The records =
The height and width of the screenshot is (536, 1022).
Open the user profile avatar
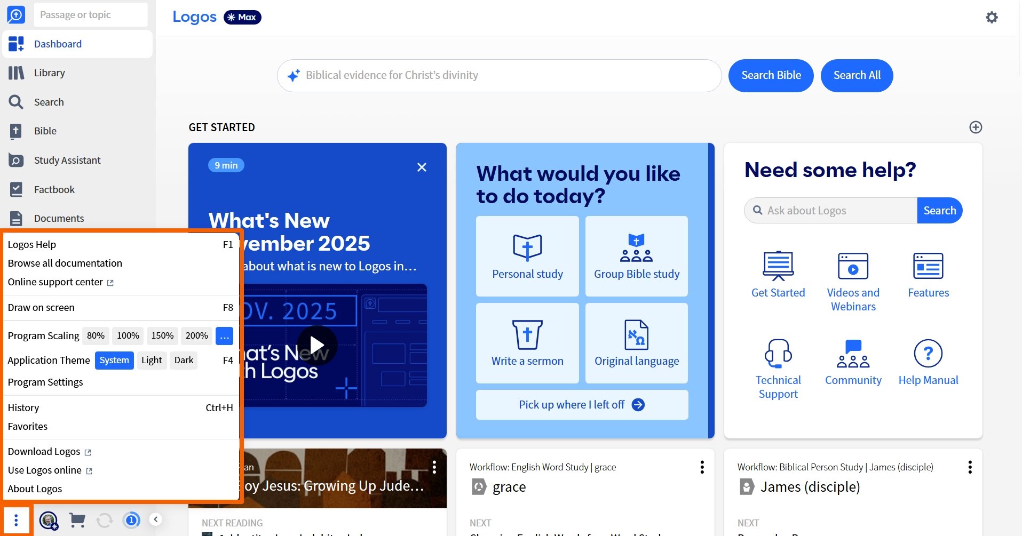click(x=49, y=520)
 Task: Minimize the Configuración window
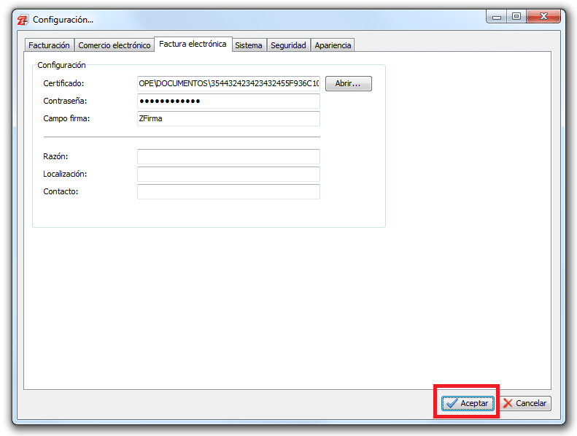497,16
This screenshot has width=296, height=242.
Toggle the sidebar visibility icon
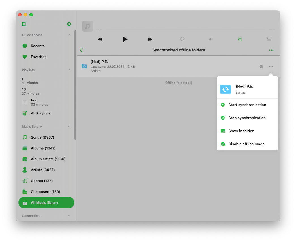(23, 24)
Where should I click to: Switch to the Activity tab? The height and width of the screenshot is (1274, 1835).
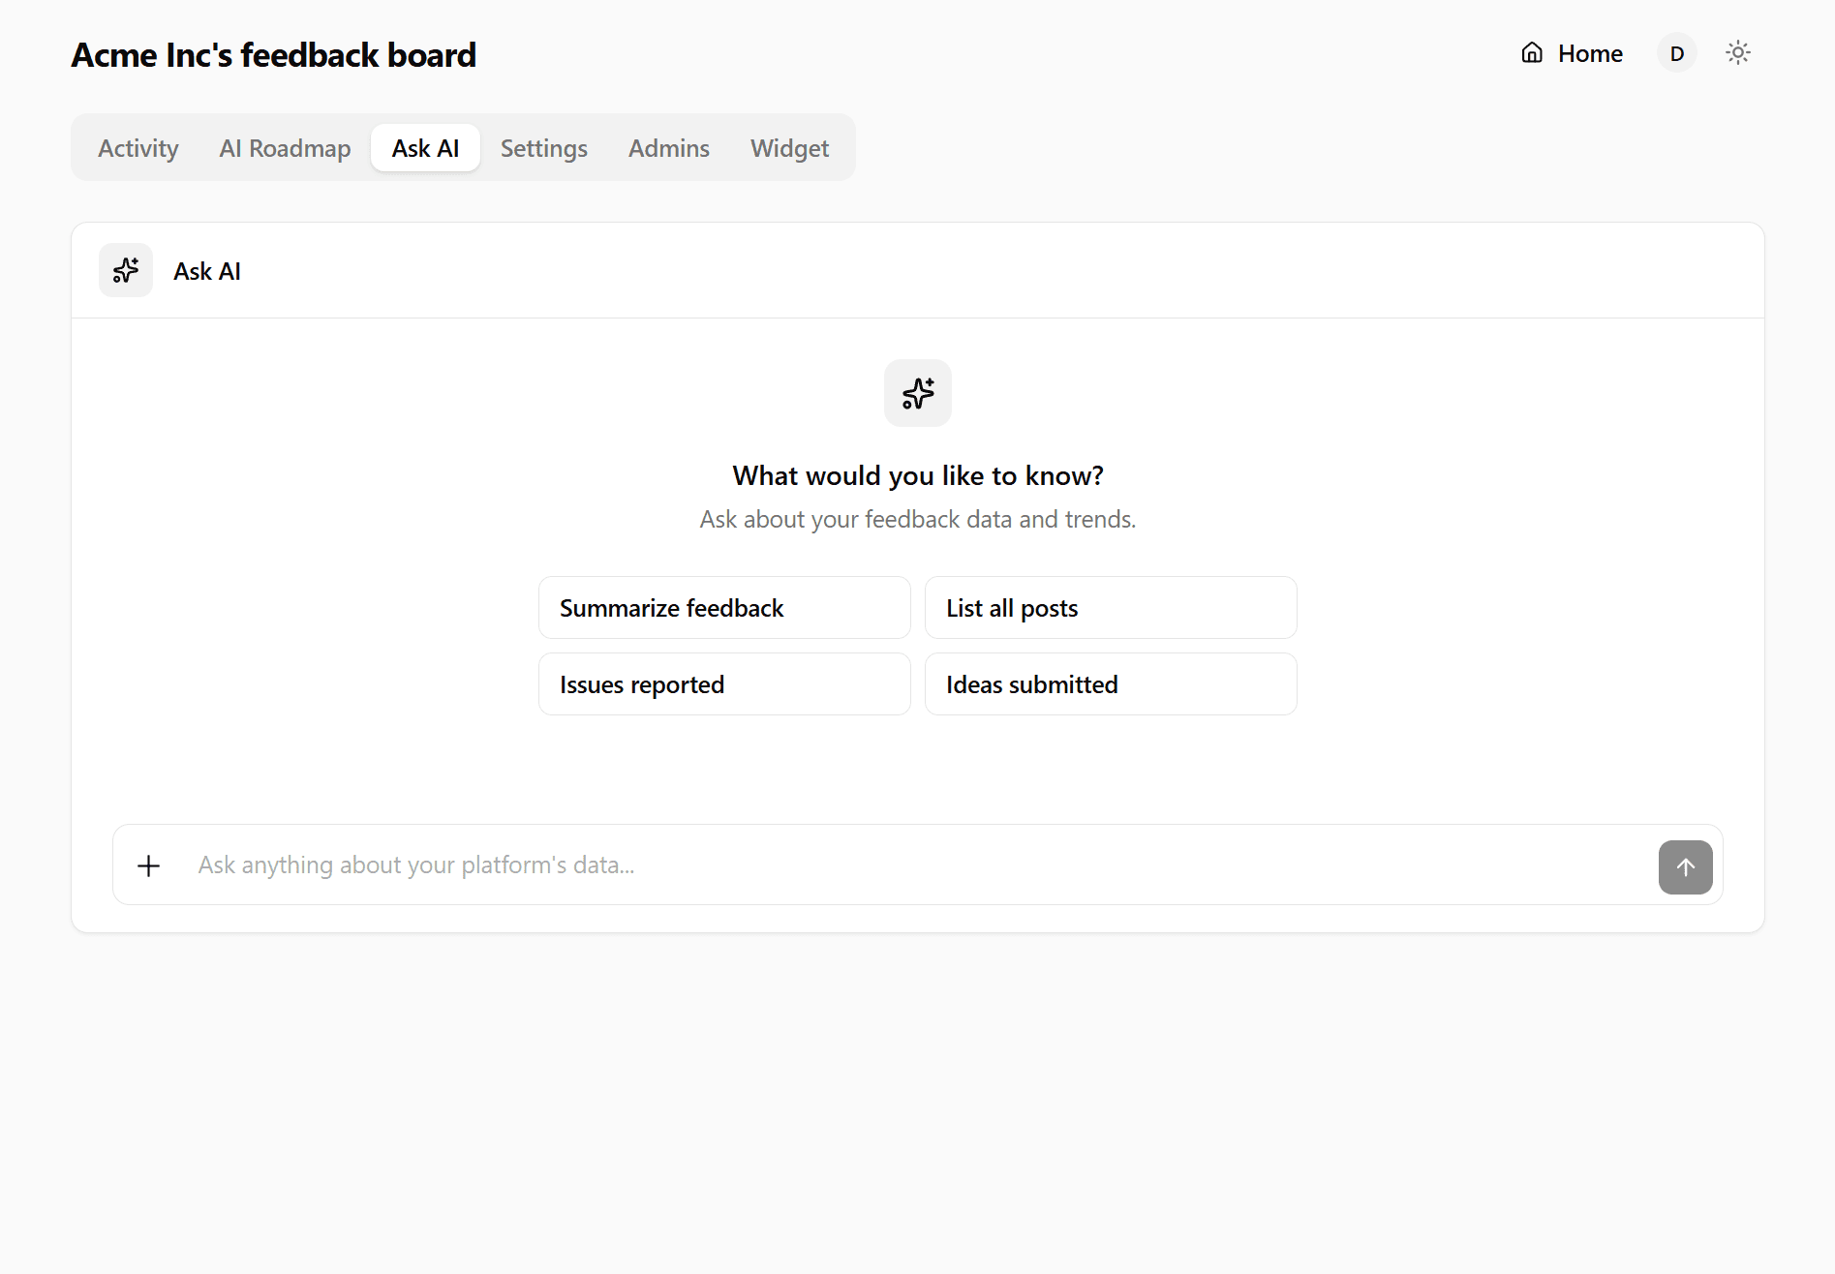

Short exercise = Count the lines in the items above that contain the string "width", matching case exactly. Give only the number.

Exercise response = 3